**To do**
All lines from the one holding "The width and height of the screenshot is (717, 588)." down to the last line of the entries are to be reproduced exactly, with no other lines.

——

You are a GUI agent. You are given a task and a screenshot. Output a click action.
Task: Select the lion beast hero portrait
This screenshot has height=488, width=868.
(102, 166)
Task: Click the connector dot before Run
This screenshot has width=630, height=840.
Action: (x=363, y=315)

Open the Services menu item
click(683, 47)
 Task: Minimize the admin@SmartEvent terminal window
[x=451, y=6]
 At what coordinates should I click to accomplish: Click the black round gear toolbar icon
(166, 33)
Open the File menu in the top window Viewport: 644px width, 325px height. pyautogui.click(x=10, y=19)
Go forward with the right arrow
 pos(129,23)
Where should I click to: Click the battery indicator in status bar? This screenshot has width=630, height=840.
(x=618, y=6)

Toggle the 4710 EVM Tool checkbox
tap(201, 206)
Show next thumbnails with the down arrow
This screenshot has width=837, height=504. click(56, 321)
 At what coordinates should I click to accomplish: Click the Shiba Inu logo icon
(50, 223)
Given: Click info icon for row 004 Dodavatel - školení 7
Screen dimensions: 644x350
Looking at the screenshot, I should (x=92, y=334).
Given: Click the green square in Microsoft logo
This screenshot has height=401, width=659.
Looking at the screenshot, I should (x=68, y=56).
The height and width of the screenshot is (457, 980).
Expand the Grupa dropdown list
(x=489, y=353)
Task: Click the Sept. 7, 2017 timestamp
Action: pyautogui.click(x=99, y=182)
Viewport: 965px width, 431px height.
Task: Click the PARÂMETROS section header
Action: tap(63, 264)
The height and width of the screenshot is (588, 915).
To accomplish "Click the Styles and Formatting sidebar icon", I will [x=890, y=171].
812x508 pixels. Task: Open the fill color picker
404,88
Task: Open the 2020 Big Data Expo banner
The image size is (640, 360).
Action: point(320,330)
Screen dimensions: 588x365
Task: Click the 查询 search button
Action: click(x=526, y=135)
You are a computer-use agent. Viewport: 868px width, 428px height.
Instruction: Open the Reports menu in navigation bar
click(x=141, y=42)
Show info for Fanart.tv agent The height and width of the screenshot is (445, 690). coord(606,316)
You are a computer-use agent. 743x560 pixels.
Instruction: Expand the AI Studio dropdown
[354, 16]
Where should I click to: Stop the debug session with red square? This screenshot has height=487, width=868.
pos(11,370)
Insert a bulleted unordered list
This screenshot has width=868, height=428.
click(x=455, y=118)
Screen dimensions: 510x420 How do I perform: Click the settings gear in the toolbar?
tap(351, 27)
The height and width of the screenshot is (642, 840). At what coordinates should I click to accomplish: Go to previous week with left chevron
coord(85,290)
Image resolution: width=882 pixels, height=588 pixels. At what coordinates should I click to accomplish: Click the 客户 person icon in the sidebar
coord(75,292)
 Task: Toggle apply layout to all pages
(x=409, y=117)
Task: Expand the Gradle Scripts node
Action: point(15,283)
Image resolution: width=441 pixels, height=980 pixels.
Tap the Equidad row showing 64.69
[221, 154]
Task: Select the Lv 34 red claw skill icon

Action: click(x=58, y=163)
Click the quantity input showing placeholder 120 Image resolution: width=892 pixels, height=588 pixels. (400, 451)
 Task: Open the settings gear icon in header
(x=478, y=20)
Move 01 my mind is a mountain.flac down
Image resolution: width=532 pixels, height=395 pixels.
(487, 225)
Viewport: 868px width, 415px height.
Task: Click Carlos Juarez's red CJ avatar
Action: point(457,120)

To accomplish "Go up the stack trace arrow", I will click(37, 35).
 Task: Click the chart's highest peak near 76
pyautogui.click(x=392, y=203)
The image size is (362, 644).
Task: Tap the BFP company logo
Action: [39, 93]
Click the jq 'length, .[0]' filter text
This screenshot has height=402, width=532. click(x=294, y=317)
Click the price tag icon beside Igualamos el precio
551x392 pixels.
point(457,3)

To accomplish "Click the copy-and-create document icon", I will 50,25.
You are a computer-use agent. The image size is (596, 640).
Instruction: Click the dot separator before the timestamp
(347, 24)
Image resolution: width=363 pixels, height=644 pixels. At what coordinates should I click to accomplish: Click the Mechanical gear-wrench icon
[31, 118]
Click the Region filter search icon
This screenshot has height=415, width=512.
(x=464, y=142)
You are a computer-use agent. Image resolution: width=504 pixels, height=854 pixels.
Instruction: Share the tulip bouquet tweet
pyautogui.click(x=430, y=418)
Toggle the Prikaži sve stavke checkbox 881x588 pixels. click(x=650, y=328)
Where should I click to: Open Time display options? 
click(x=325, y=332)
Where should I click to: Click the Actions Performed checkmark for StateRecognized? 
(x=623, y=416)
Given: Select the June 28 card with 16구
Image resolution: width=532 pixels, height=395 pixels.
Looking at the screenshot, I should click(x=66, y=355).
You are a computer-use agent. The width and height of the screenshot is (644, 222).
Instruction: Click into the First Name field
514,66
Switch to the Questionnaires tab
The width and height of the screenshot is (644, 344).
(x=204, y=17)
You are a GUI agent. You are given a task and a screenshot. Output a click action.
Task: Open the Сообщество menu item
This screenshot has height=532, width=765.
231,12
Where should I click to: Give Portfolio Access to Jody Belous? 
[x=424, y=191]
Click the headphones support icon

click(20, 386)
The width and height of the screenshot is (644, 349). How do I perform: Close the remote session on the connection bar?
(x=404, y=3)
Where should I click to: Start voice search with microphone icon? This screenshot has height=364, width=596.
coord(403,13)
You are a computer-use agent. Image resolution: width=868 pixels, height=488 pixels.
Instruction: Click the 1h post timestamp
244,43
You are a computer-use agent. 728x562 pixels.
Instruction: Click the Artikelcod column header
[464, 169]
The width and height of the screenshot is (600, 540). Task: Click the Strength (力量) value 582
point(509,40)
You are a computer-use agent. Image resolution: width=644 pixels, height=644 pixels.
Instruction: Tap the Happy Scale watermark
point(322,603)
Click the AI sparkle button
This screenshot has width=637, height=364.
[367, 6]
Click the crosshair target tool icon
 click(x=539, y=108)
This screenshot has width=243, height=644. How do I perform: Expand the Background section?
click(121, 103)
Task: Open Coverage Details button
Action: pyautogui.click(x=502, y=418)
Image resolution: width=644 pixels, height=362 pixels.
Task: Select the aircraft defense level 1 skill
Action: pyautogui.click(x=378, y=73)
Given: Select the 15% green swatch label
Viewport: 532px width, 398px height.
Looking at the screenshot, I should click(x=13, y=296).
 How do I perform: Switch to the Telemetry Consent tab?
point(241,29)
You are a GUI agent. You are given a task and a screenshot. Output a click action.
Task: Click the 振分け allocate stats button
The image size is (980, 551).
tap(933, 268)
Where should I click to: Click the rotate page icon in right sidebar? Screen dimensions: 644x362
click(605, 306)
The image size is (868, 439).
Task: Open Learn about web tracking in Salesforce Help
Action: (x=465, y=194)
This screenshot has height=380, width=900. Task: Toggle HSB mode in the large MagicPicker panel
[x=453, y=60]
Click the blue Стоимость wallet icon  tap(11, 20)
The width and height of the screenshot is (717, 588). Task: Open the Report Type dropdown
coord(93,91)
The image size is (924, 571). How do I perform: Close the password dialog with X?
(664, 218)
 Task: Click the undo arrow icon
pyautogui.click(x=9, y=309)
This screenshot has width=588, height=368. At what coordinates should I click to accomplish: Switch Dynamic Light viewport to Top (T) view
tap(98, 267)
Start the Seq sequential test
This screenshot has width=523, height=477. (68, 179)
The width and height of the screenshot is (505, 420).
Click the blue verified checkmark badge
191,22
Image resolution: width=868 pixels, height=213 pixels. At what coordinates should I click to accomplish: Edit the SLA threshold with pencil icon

——

**Worked solution**
The width and height of the screenshot is (717, 588). Task: Open the Report Type dropdown
coord(93,91)
The image size is (924, 571). How do I perform: Close the password dialog with X?
(664, 218)
 Task: Click the undo arrow icon
pyautogui.click(x=9, y=309)
This screenshot has width=588, height=368. At what coordinates should I click to accomplish: Switch Dynamic Light viewport to Top (T) view
tap(98, 267)
Start the Seq sequential test
This screenshot has width=523, height=477. (68, 179)
The width and height of the screenshot is (505, 420).
Click the blue verified checkmark badge
191,22
Image resolution: width=868 pixels, height=213 pixels. At what coordinates should I click to accomplish: Edit the SLA threshold with pencil icon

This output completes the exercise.